BEGIN

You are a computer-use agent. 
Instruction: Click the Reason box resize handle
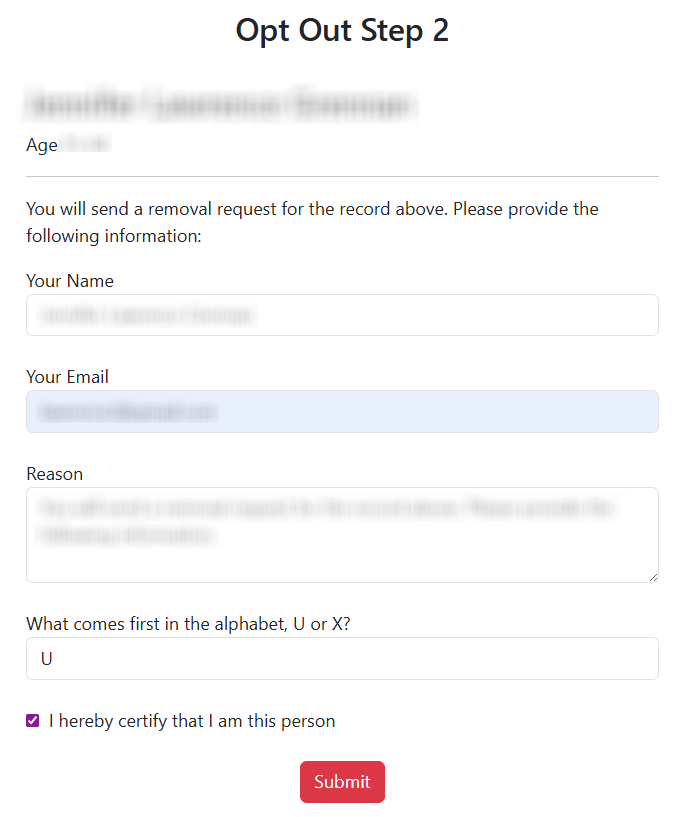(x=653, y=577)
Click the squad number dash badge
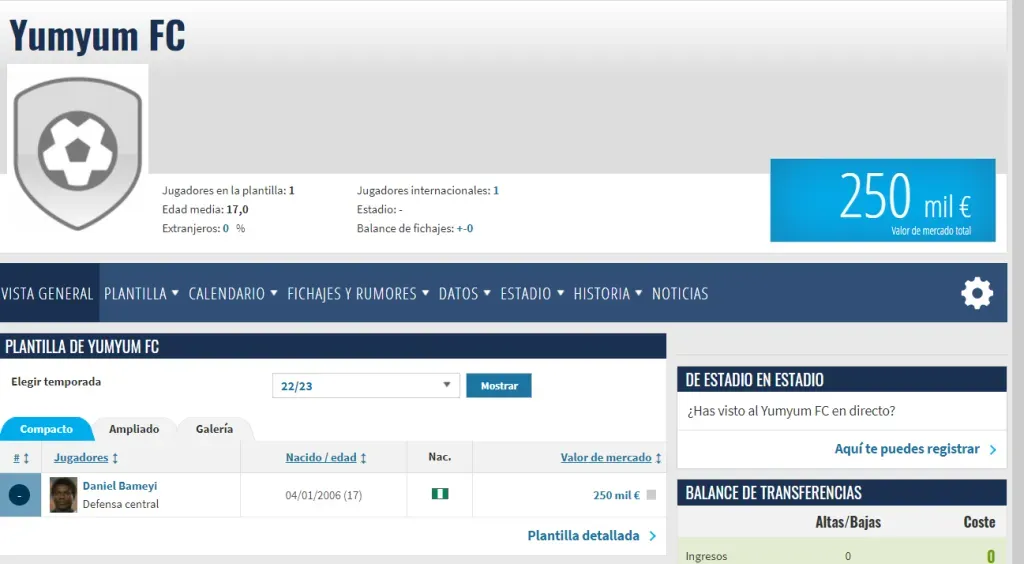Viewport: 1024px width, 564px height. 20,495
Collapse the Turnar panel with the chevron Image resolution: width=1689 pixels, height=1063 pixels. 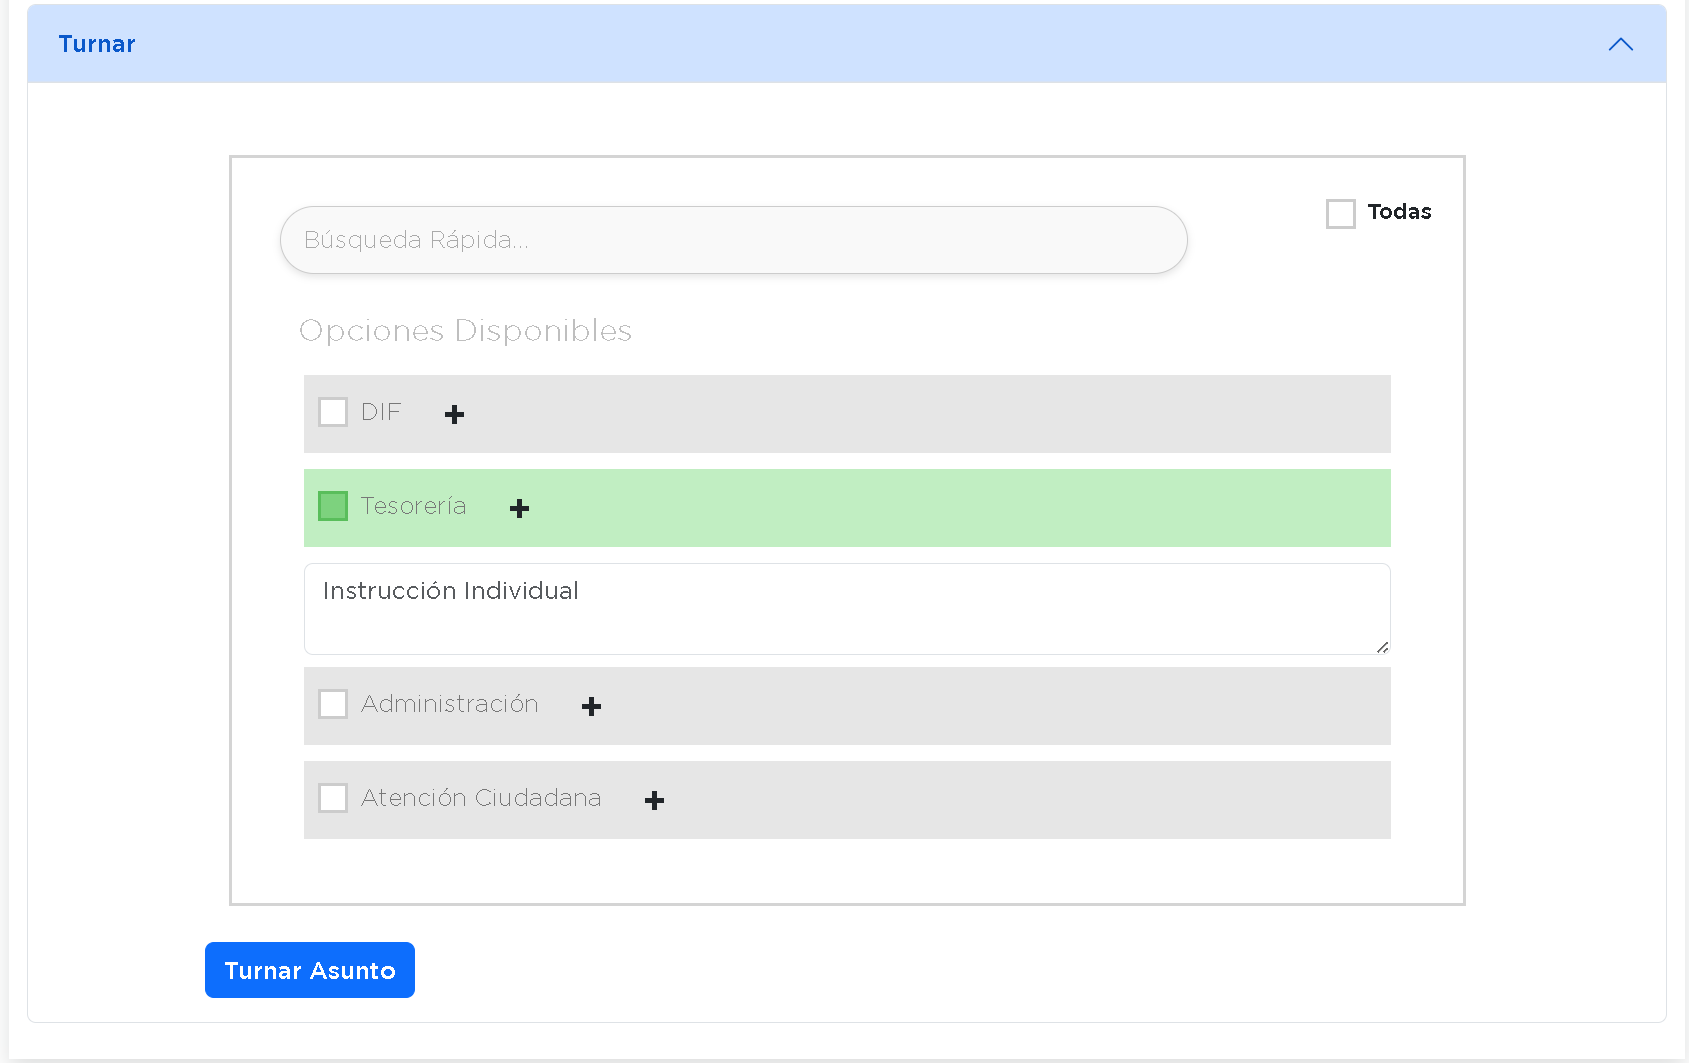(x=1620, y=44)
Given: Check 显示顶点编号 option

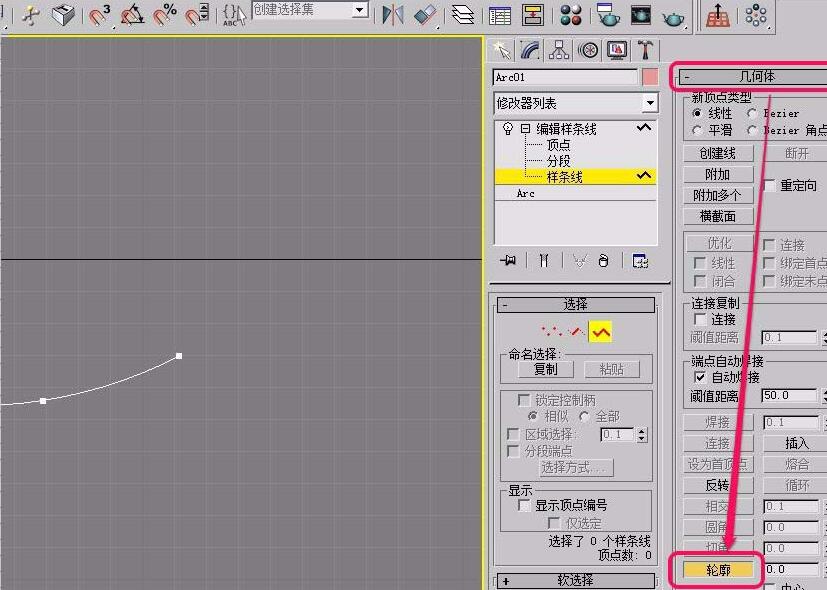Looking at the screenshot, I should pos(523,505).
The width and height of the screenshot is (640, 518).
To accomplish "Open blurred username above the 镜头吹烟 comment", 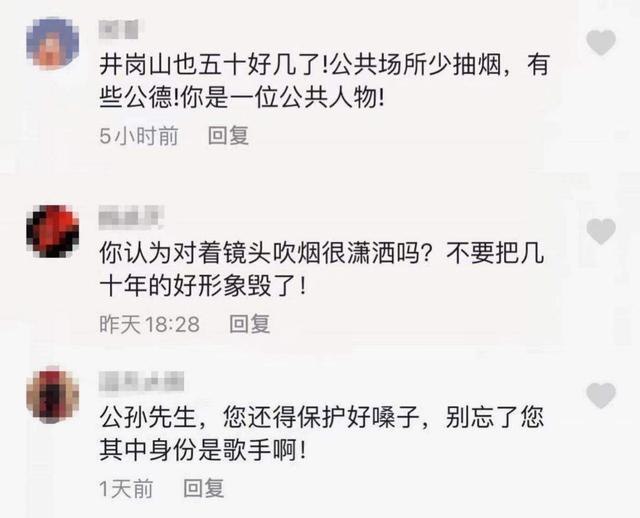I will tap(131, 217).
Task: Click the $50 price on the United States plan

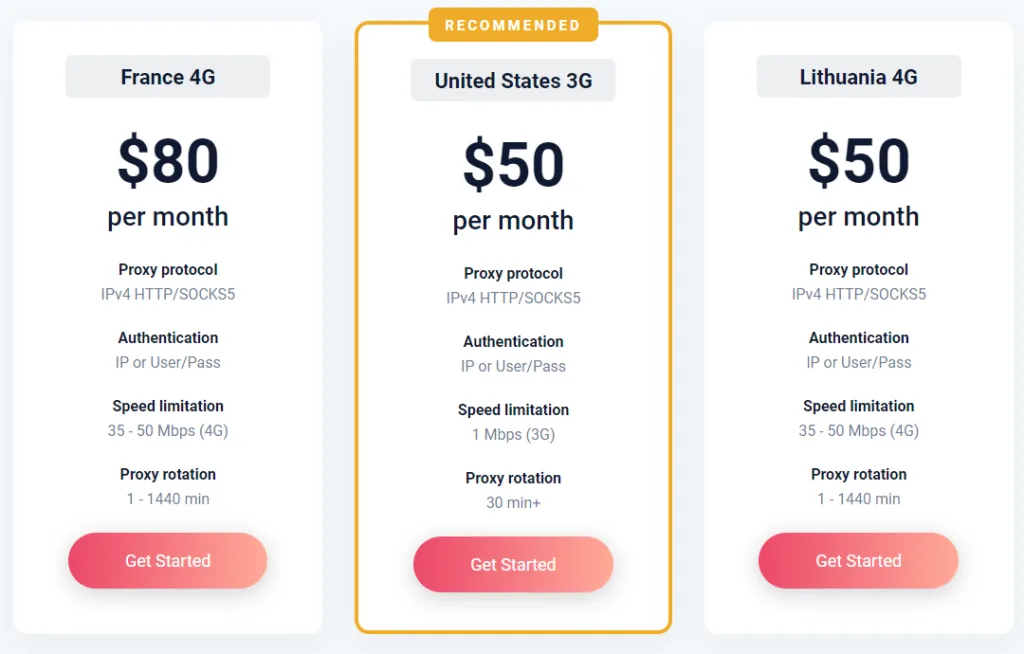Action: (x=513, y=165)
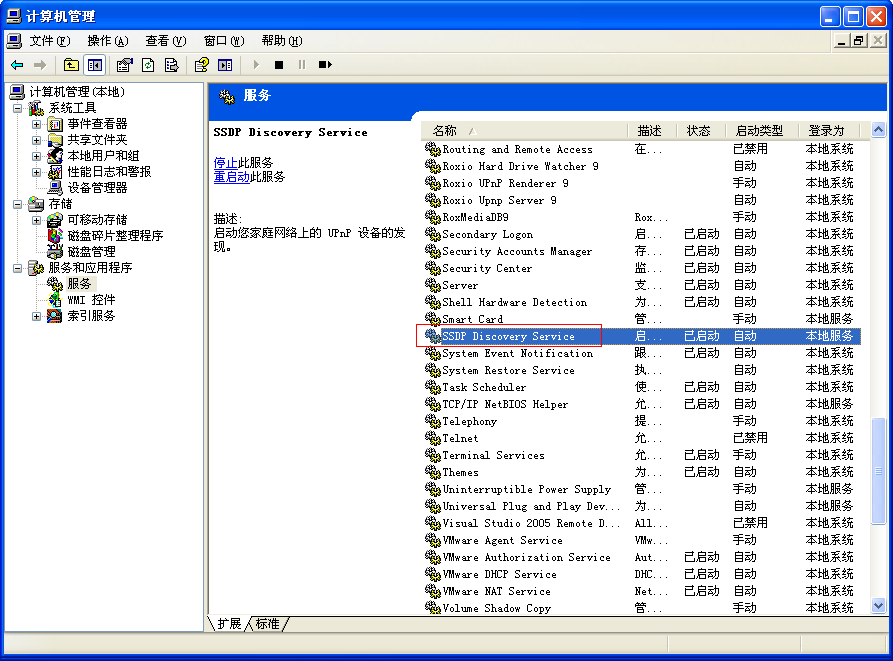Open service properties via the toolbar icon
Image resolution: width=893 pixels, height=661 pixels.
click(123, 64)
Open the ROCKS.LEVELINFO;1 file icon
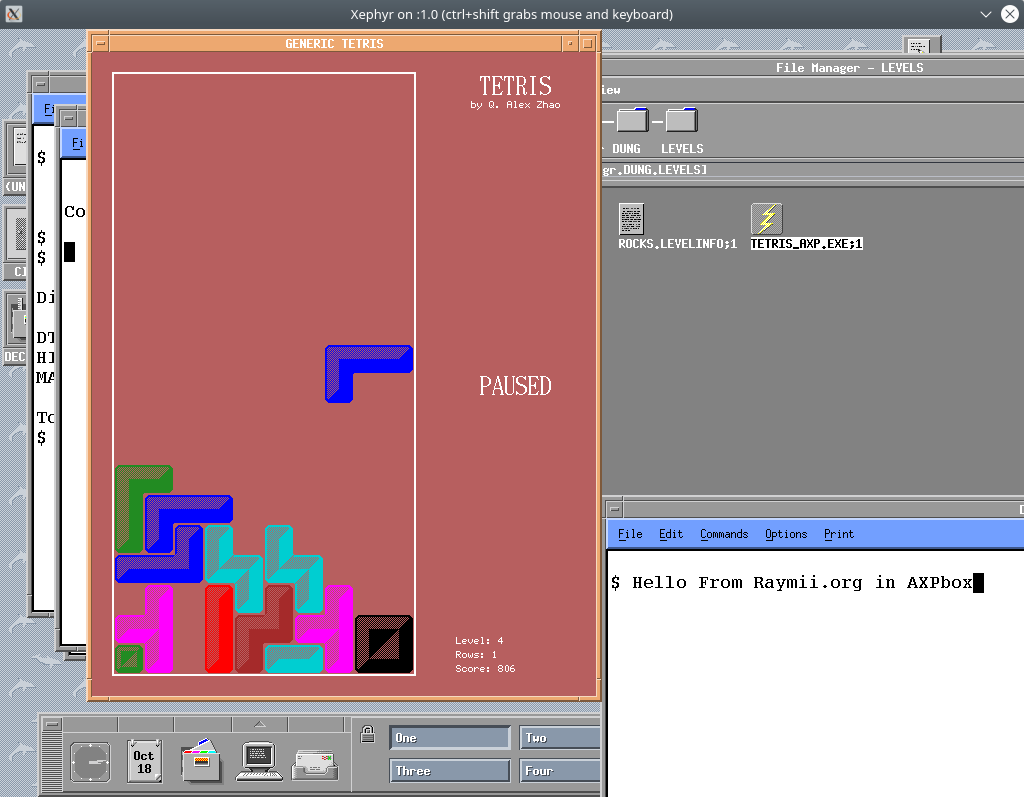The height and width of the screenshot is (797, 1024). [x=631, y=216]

END

■ **WHAT THE TASK REQUIRES**
In the copy, include exactly the lines from the one with "Task: Click the" through the final line of the entries above, both ends counted, and no pictures.

■ **ANSWER TO THE PROBLEM**
Task: Click the $50 price on the United States plan

Action: (x=513, y=165)
Open service properties via the toolbar icon
Image resolution: width=893 pixels, height=661 pixels.
click(123, 64)
Open the ROCKS.LEVELINFO;1 file icon
The height and width of the screenshot is (797, 1024). [x=631, y=216]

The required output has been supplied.